The following exercise is Exercise 4 on p.23 in Exercises 2A in this book.
Exercise 4 on p.23
Suppose $F$ is a subset of $\mathbb{R}$ with the property that every open cover of $F$ has a finite subcover. Prove that $F$ is closed and bounded.
My proof:
The collection $\{ (k,k+2): k\in\mathbb{Z}\}$ is an open cover of $\mathbb{R}$.
So, this collection is also an open cover of $F$.
$F$ has a finite subcover $\{(k_1,k_1+2), (k_2,k_2+2),\dots,(k_n,k_n+2)\}$.
Let $U:=\max\{k_1+2,\dots,k_n+2\}$.
Let $L:=\min\{k_1,\dots,k_n\}$.
Then, $L<x<U$ for any $x\in F$.
So, $F$ is bounded.
Assume that $F$ is not closed.
Then, $\mathbb{R}\setminus F$ is not open.
So, there exists $x_0\in\mathbb{R}\setminus F$ such that $(x_0-\epsilon,x_0+\epsilon)\not\subset\mathbb{R}\setminus F$ for any positive real number $\epsilon$.
So, $(x_0-\epsilon,x_0+\epsilon)$ has an element of $F$ for any positive real number $\epsilon$.

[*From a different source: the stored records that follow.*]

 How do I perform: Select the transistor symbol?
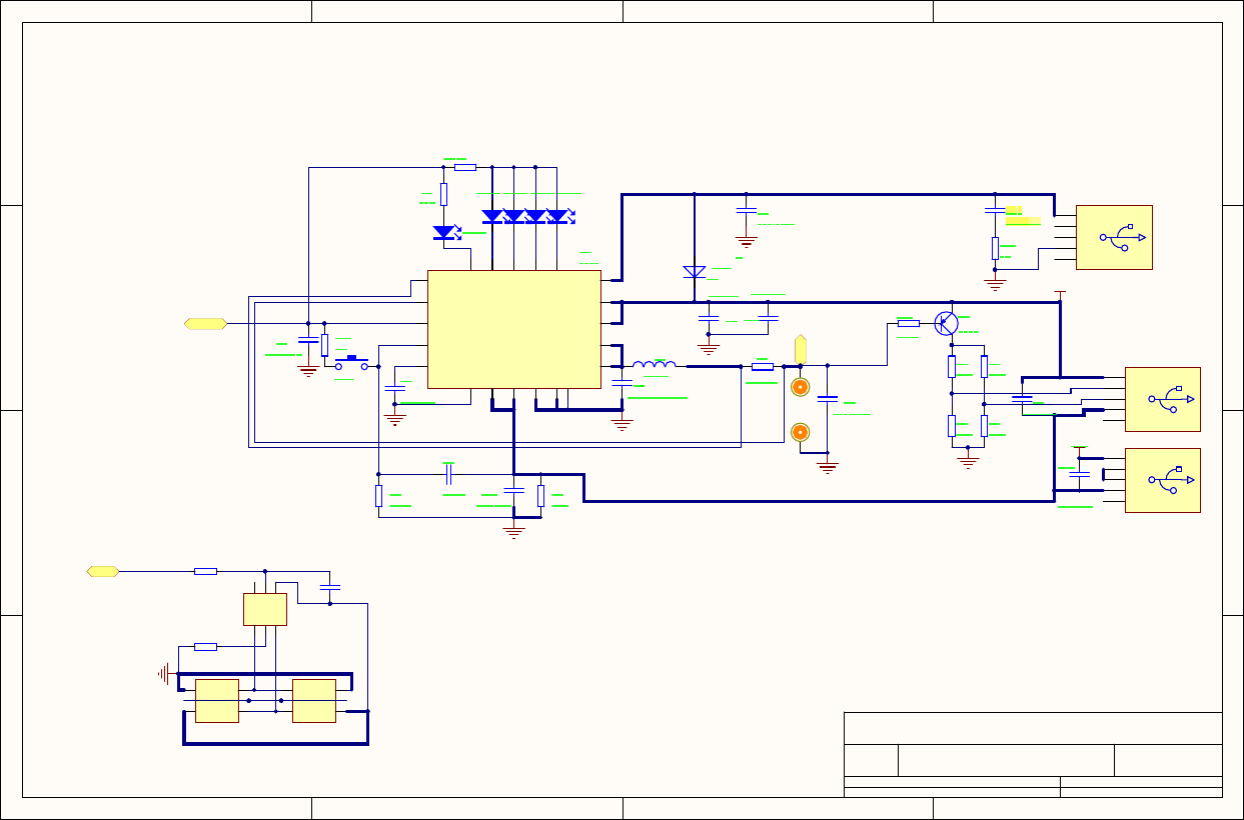click(946, 323)
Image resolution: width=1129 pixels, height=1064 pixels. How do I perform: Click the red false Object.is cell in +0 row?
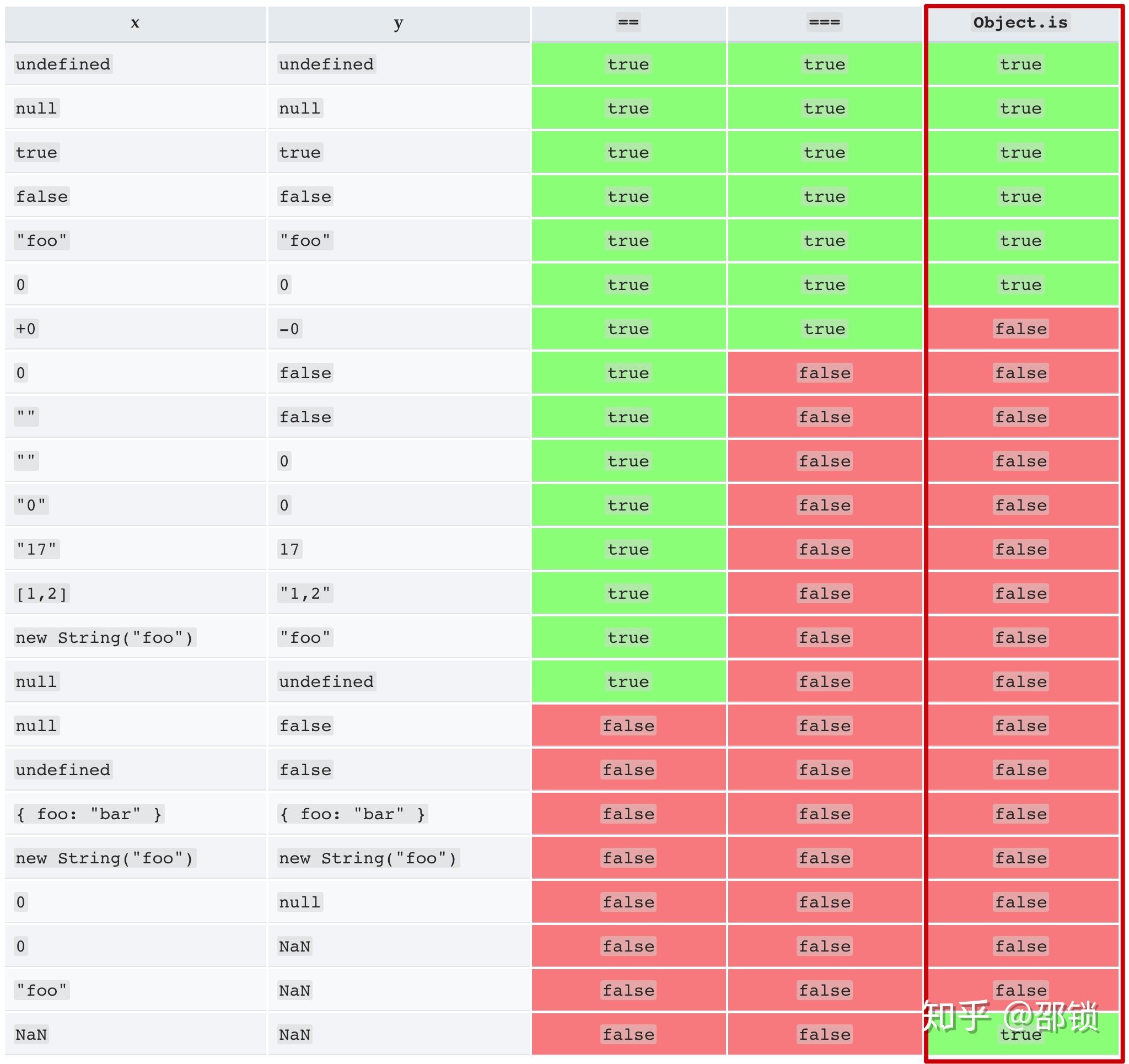click(x=1020, y=329)
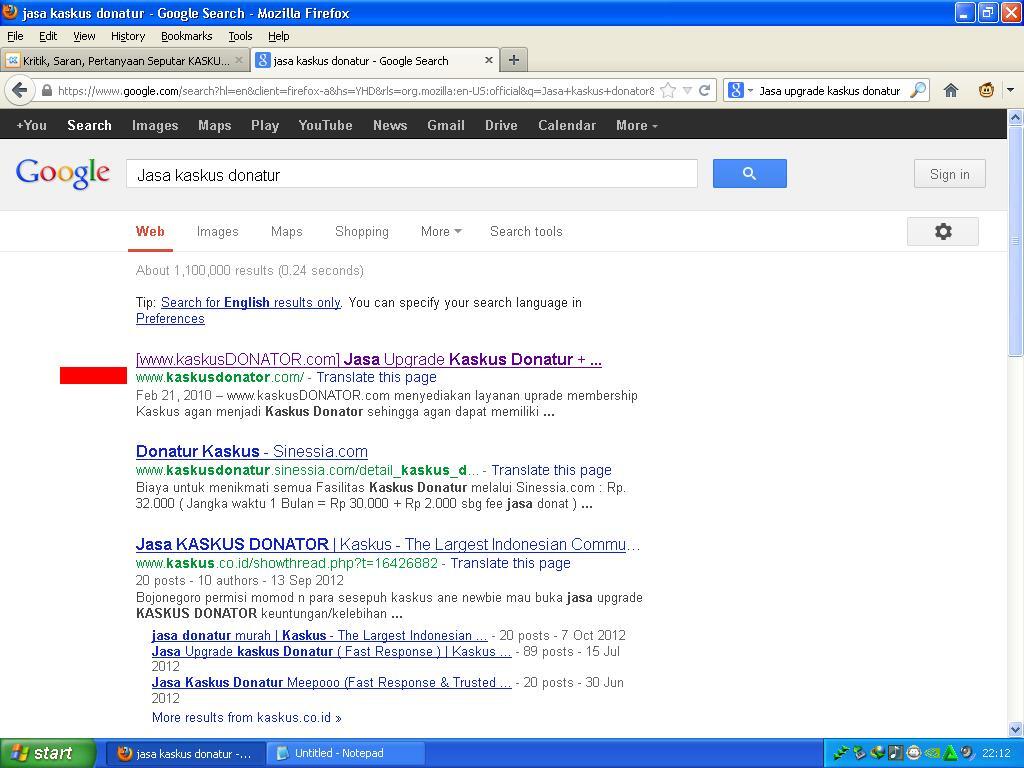Open the settings gear options
Screen dimensions: 1024x768
pos(942,232)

So, $L\leq x_0\leq U$ must hold.
So, $x_0\in (L-1,U+1)$.
There exists $m\in\mathbb{Z}^+$ such that $L-1<x_0-\frac{1}{m}<x_0<x_0+\frac{1}{m}<U+1$.
Then, $$\{(L-1,x_0-\frac{1}{m}),(L-1,x_0-\frac{1}{m+1}),\dots\}\cup\{(x_0+\frac{1}{m},U+1),(x_0+\frac{1}{m+1},U+1),\dots\}$$ is an open cover of $F$.
Since $(x_0-\epsilon,x_0+\epsilon)$ has an element of $F$ for any positive real number $\epsilon$, $F$ doesn't have a finite subcover of the above open cover.
This is a contradiction.
I think my proof is not a standard one.
So, I don't know my proof is ok or not.
Is my proof ok?
Best Answer
In a word, yes.
I feel vaguely that it might be possible to simplify the proof that $F$ is closed, but it's a nice proof. You might want to expand slightly on why your construction using $m$ gives an open cover of $F$: it covers everything in $(L - 1, U + 1)$ except $x_0$, and $x_0 \notin F$.